On the other hand, some boards may ignore section 112 altogether, or may decide to set the bar high, using a section 112 by-law as more of a moat than a bridge.

Section 113 – Proxy Expense Reimbursement

New section 113 permits (but does not require) a corporation to adopt a by-law setting forth the circumstances under which shareholders may be reimbursed for proxy-related expenses by the corporation. This proposed legislation essentially codifies a recent holding of the Delaware Supreme Court in CA, Inc. v. AFSCME Employees Pension Plan, 953 A.2d 227 (Del. 2008). In CA, Inc., the court held that a shareholder proposal to enact a by-law requiring reimbursement of proxy-related expenses was a valid action, but that there must be a "fiduciary out" available to the board in order for the by-law itself to be valid.
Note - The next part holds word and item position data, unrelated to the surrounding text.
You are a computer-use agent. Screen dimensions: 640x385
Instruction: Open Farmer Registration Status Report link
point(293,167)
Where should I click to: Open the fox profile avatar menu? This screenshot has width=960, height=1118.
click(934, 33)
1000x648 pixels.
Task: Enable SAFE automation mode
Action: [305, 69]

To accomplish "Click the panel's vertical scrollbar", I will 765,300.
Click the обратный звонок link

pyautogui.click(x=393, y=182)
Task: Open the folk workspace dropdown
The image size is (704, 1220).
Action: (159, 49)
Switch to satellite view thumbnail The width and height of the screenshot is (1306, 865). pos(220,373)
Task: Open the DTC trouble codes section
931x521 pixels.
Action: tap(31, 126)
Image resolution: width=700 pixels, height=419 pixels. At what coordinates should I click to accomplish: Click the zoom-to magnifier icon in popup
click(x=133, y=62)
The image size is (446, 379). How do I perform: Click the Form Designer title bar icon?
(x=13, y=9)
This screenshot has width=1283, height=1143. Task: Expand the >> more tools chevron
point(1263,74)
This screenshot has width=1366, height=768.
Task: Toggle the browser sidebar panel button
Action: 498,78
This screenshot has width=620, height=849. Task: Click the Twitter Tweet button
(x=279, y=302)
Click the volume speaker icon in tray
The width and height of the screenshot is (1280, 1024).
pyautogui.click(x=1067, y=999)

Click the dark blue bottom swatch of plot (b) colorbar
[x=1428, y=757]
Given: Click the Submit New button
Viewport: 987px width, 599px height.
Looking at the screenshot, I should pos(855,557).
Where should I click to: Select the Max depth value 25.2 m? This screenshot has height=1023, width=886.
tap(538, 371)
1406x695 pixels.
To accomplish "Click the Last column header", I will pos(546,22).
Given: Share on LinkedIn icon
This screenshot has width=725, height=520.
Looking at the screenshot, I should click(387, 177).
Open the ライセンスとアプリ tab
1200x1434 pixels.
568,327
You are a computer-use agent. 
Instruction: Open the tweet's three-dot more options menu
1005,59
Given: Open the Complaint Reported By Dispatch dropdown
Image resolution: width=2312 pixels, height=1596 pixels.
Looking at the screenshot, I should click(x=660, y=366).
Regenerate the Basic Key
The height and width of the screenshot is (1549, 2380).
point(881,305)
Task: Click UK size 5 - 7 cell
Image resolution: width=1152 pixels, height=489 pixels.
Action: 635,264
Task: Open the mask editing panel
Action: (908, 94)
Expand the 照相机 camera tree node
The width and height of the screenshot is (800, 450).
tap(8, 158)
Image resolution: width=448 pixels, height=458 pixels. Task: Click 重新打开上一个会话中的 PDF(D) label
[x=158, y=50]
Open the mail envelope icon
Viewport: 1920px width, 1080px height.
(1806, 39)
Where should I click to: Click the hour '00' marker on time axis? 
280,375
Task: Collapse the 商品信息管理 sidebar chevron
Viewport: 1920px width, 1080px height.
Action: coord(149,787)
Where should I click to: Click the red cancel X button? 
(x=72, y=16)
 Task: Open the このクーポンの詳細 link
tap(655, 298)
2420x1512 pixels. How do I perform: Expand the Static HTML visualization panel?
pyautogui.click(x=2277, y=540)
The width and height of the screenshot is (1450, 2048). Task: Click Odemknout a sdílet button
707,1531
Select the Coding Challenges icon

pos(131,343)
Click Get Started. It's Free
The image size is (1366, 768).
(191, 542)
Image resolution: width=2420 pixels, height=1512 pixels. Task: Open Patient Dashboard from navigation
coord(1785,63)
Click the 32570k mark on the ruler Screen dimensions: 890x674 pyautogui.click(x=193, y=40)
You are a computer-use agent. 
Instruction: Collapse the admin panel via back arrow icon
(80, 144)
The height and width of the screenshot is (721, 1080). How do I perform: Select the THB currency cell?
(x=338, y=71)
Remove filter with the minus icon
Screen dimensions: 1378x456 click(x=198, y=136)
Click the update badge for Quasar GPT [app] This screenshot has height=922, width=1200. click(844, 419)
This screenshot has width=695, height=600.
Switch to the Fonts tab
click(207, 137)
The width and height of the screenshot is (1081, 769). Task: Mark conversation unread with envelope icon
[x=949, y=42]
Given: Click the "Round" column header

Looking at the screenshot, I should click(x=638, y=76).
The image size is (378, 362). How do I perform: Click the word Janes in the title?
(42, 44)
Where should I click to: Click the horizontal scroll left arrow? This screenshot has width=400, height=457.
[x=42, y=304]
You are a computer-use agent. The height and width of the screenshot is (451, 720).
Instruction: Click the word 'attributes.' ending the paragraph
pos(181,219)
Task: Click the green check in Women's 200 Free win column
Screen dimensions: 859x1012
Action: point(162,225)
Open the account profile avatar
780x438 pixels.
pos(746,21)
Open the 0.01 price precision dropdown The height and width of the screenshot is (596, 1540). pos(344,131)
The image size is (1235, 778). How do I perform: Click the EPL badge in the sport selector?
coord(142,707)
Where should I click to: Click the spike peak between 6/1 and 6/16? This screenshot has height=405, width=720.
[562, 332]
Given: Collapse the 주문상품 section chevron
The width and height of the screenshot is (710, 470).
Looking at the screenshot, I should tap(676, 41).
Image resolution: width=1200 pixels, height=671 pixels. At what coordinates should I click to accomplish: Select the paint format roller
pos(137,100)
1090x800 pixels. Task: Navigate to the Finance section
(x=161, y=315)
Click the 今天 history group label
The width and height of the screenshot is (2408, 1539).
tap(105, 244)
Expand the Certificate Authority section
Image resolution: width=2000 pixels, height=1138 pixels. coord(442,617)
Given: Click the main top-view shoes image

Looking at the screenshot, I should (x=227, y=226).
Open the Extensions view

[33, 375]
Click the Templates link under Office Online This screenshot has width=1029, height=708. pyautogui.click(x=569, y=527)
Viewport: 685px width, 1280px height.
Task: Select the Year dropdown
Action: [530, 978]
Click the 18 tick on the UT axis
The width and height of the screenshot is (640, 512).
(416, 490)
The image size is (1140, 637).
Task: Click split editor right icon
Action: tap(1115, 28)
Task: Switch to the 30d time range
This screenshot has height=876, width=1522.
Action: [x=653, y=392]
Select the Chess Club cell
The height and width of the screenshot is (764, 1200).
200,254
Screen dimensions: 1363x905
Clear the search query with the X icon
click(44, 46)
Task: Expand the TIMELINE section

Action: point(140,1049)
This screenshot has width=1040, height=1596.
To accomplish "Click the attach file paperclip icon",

As with section 112, the legislature did not dictate which conditions or procedures must accompany the by-law granting reimbursement, but there are sample conditions and procedures as guidance, including:

  • Limiting reimbursement based on the number or proportion of directors who were nominated
  • Limiting reimbursement based on whether or not the shareholder has previously sought similar reimbursements
  • Limiting the amount of reimbursement based on the proportion of votes cast in favor of the shareholder's nominee(s) or on the amount spent by the corporation soliciting proxies
  • Limiting reimbursement in elections by cumulative voting

Section 113 includes an explicit caveat precluding claims for reimbursement where the record date for the shareholder meeting precedes the enactment of a by-law pursuant to section 113.

The content of this article is intended to provide a general guide to the subject matter. Specialist advice should be sought about your specific circumstances.